Published in the journal Climatic Change, the study used data from 74 surveys conducted from 2002-2010 to construct measures of public concern about the threat of climate change. The research examined five factors that could contribute to changes in public opinion: extreme weather, media coverage, access to scientific information, elite cues and advocacy efforts.

The authors found that the "elite partisan battle" about climate change was the most important factor in influencing public opinion about its threat. Specifically, when Congressional Democrats expressed their concern about human-generated global warming, support grew for initiatives to confront climate change. When Republicans cast anti-environmental votes, support decreased. In short, when political leaders were polarized about climate change, public opinion followed.

The media also played a role: "the greater the quantity of media coverage of climate change, the greater the level of public concern," the researchers wrote. So if the public saw climate change on the front pages of newspapers, such as when the New York Times covered the film "An Inconvenient Truth," readers assumed the issue was important. If climate change wasn't in the news, it didn't seem like much of a problem.

At first glance, these findings seem downright depressing given the lack of political consensus on climate change or almost any other issue during this election season. But despite this political polarization, there is one public arena with more agreement than discord, more action than argument about climate change. Surprisingly, that's among our religious leadership.

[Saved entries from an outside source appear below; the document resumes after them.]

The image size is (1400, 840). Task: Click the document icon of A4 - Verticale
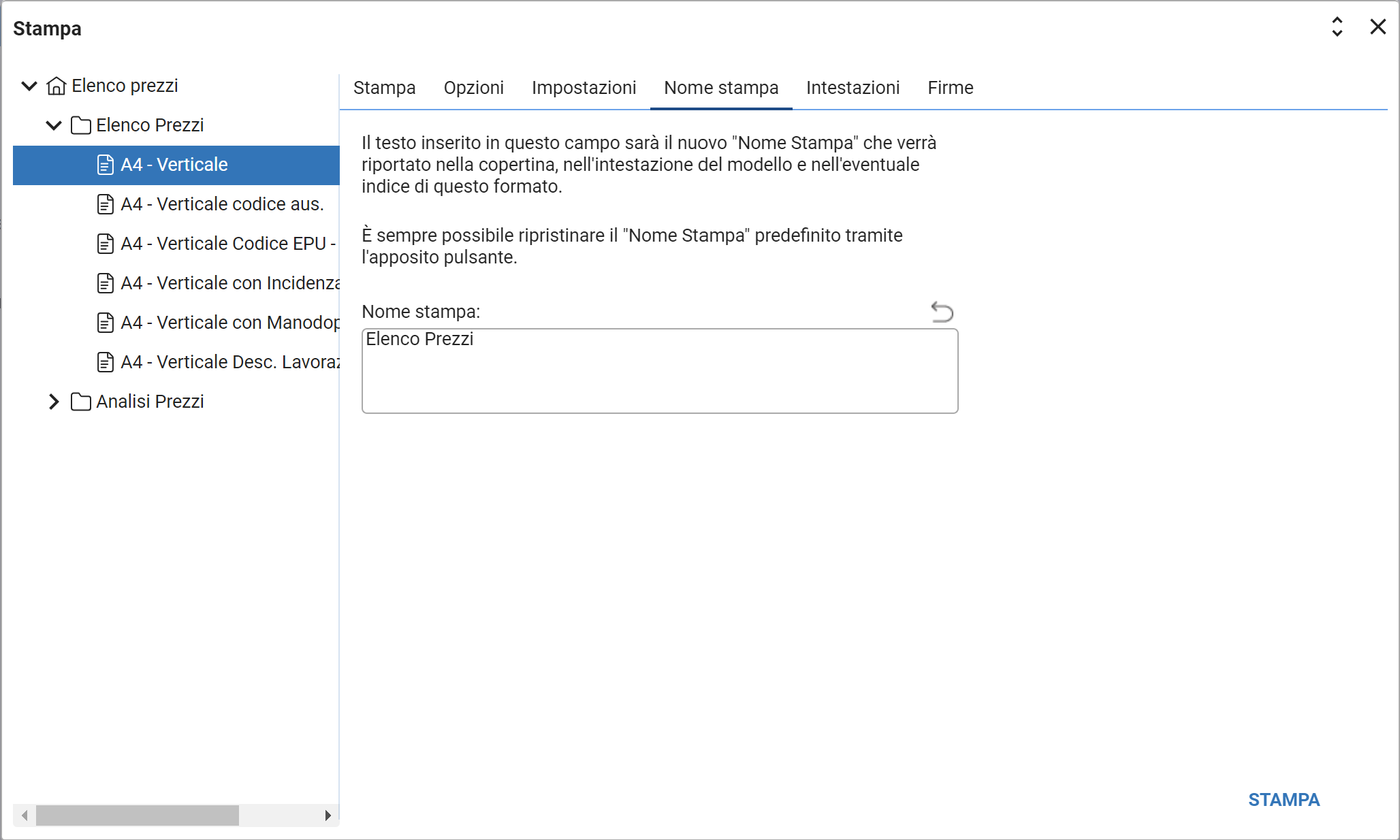tap(106, 165)
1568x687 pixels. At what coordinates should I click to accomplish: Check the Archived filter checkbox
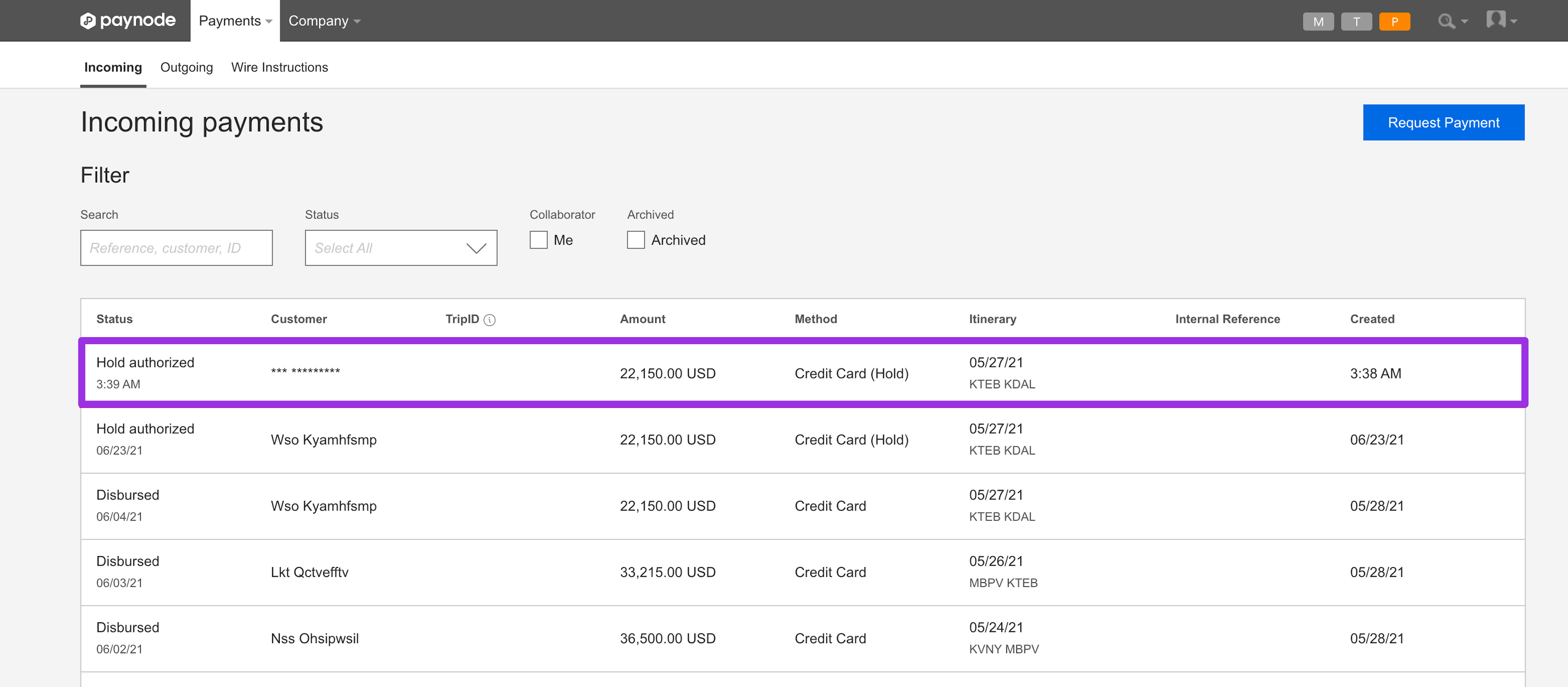[x=635, y=240]
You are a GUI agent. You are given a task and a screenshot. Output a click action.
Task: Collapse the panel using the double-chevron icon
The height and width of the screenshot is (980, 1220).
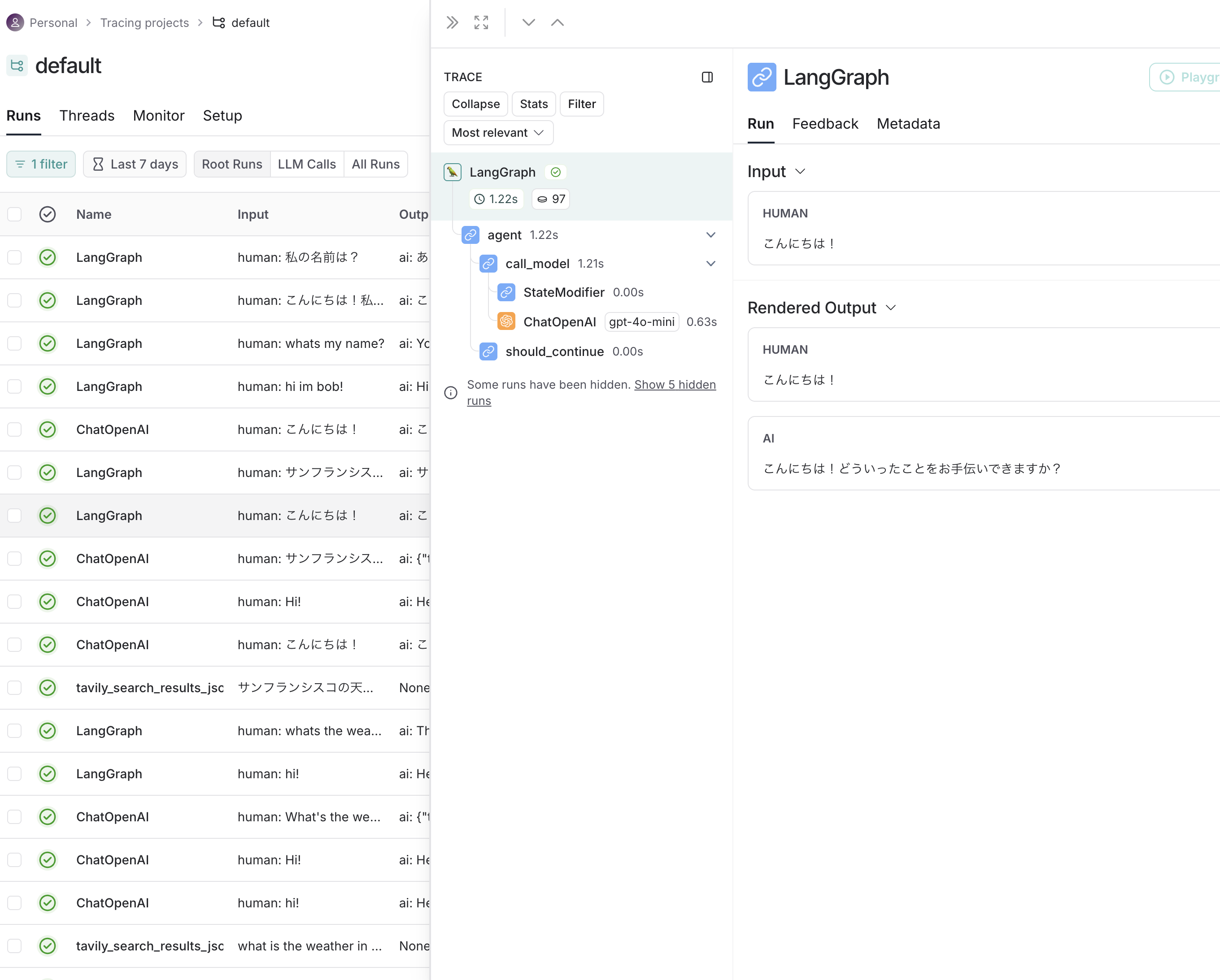point(452,22)
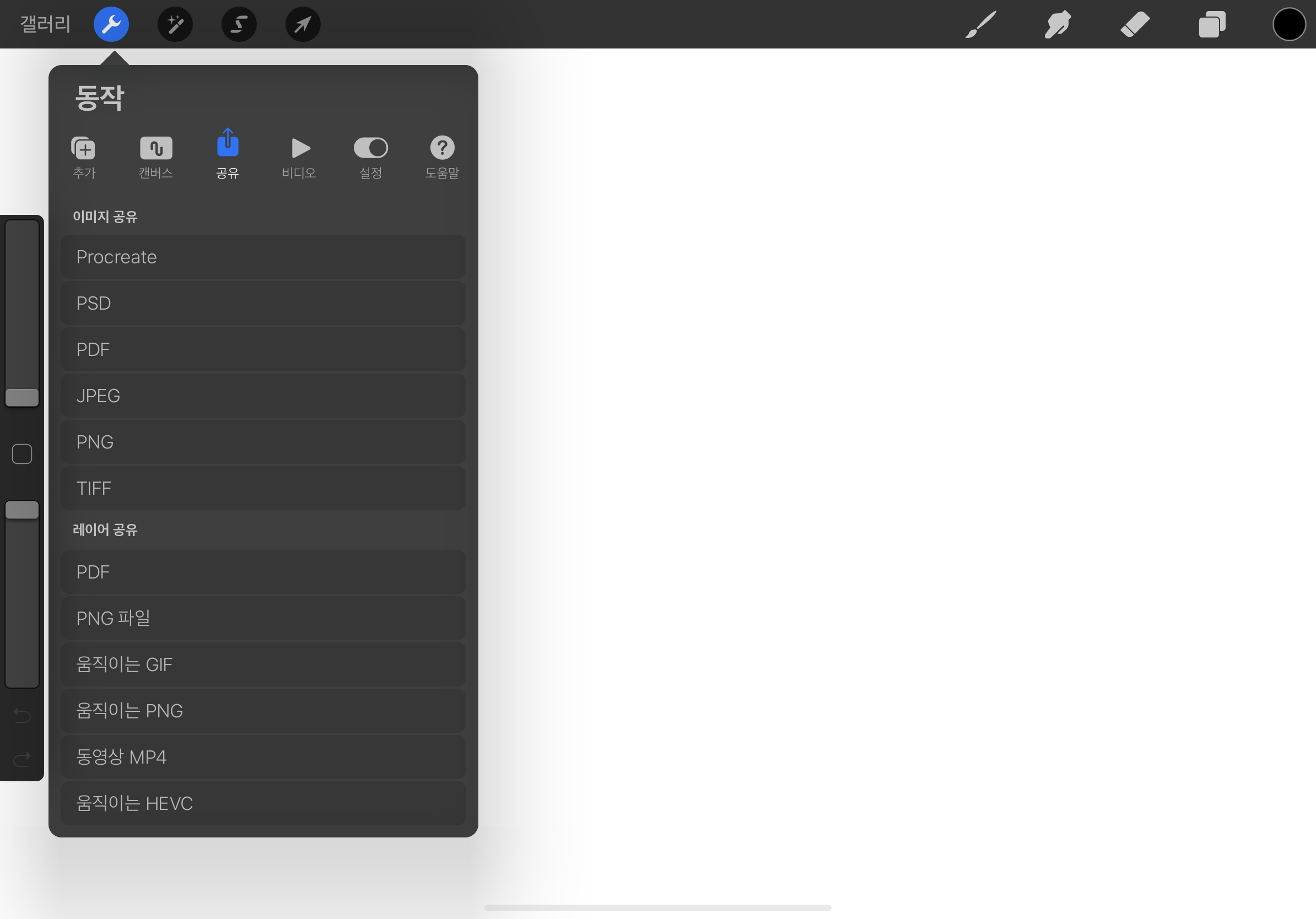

Religious voices have the power to influence both political leaders and public discourse. Think of the role of religious leaders in the civil rights movement or the earlier fight to abolish slavery. Unlike issues such as abortion and gay marriage that divide religious communities, climate change can be -- and is -- a unifying issue for many faith leaders.

Diverse religious groups -- from evangelicals to Episcopalians -- have issued public statements calling on congregations to address climate change as a moral issue.

"If we speak sincerely about our belief that climate change represents a real threat to our well-being and our planet's well-being, and that our faith compels us to respond, over time we can influence others," said the executive director of GreenFaith, the Rev. Fletcher Harper.

GreenFaith works with congregations on projects such as installing solar panels at the United Methodist Church in Red Bank, N.J., which now generate 30 percent of the congregation's energy and conducting an energy audit at Shiloh Baptist Church in Trenton, N.J., with $7,000 in annual savings. Economic savings provide a critical incentive, but the religious principle of loving your neighbor as yourself also drives these programs, given the disproportionate impact of global warming on the poor.

In the Bible Belt, Georgia Interfaith Power & Light leveraged $400,000 in federal stimulus money for matching grants to weatherize congregations, save 20 percent of their energy budgets and decrease carbon emissions. They completed 76 energy audits of religious facilities -- 11 were for Jewish schools and synagogues -- and there are 200 more congregations in the pipeline.

And on the frontlines of global warming, Alaska Interfaith Power & Light organized a panel discussion and call to climate action this month that featured climate scientists, Alaska native leaders and religious leaders from the Catholic, Protestant and Muslim faiths. More than 200 Alaskan towns risk having to relocate as the foundations of their buildings crumble due to the melting of frozen ground. According to the U.S. Army Corps of Engineers, moving just one town will cost between $150 million and $400 million.

Given such high stakes, religious leaders and their congregations shouldn't rely on politicians to shape opinions. As perhaps our most influential pastor, the Rev. Martin Luther King Jr. said, "A genuine leader is not a searcher for consensus but a molder of consensus." If we act with vision, we can create dramatic headlines to change the way the world thinks.